Exercise goal: Starting with the line that contains "Where should I", repeat each line exactly through the final line of the listing. No picture should appear in the copy.
====== Exercise data ======
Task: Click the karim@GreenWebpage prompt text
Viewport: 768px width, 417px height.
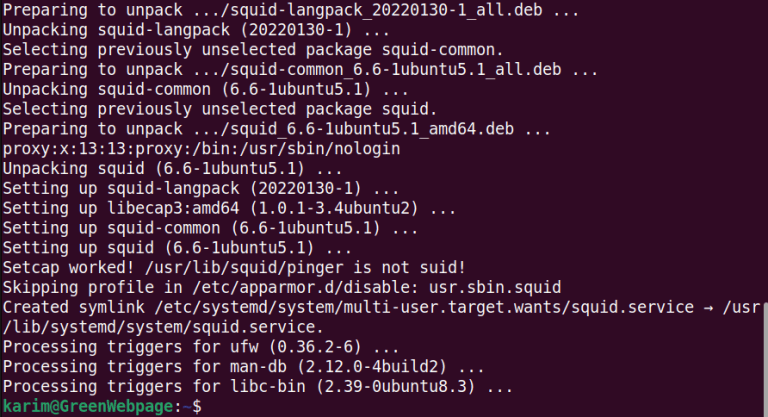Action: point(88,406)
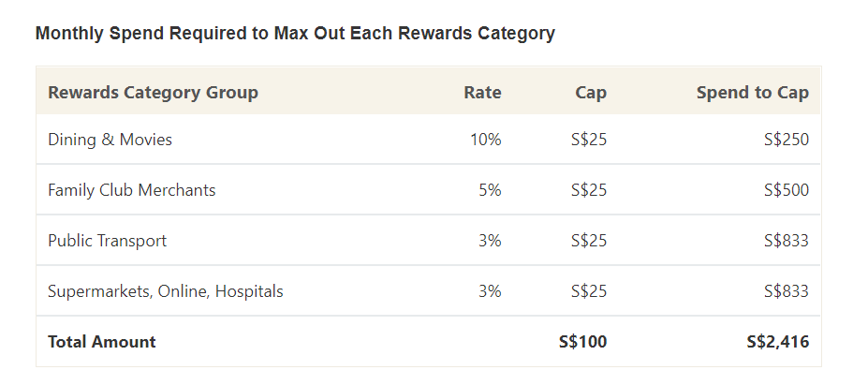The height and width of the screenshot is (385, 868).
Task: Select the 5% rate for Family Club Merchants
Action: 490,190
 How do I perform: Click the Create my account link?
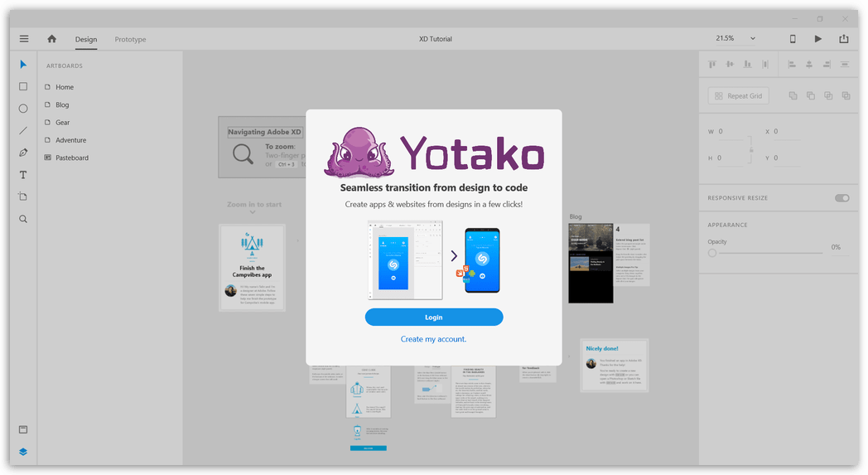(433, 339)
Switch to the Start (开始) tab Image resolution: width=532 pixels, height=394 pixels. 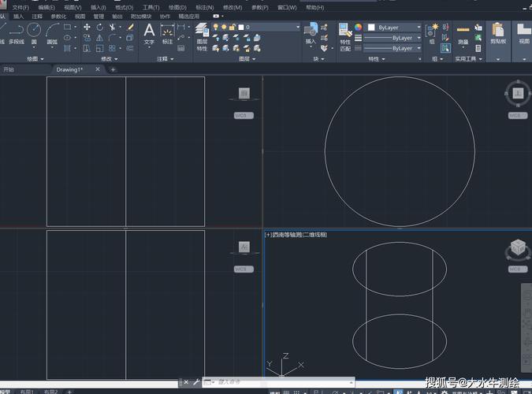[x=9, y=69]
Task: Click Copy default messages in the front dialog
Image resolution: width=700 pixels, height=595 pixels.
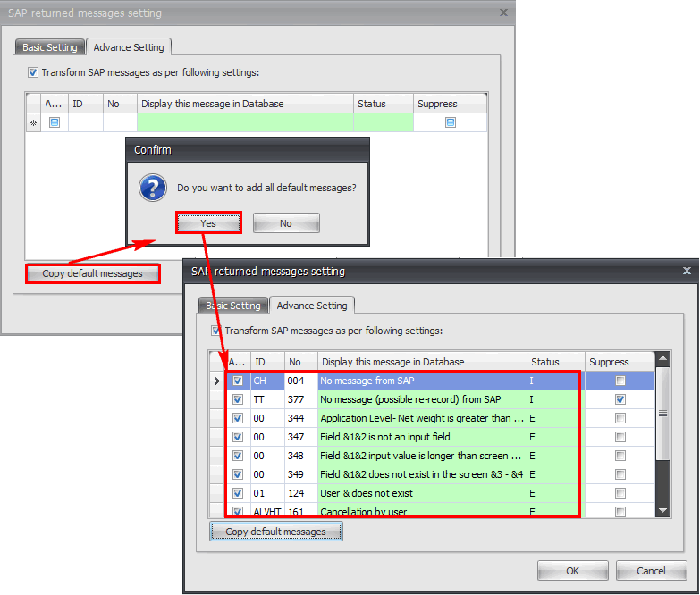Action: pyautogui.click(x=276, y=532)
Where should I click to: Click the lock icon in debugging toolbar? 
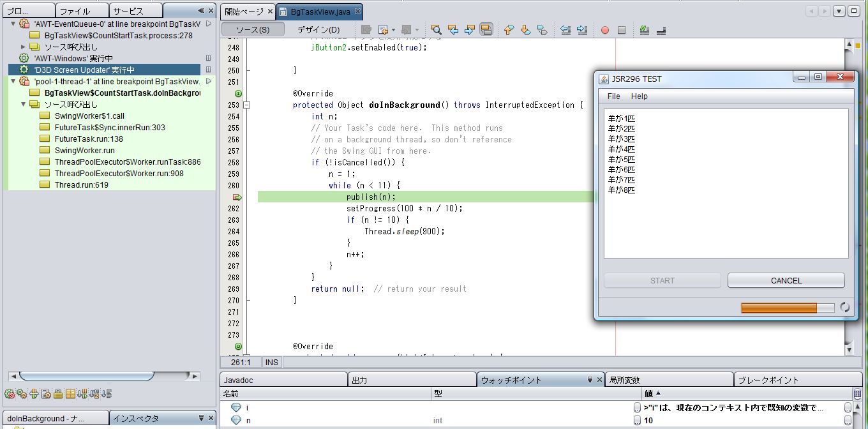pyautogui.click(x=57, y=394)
======
Completed exercise:
Where should I click to: Click the lock icon in debugging toolbar? 
pyautogui.click(x=57, y=394)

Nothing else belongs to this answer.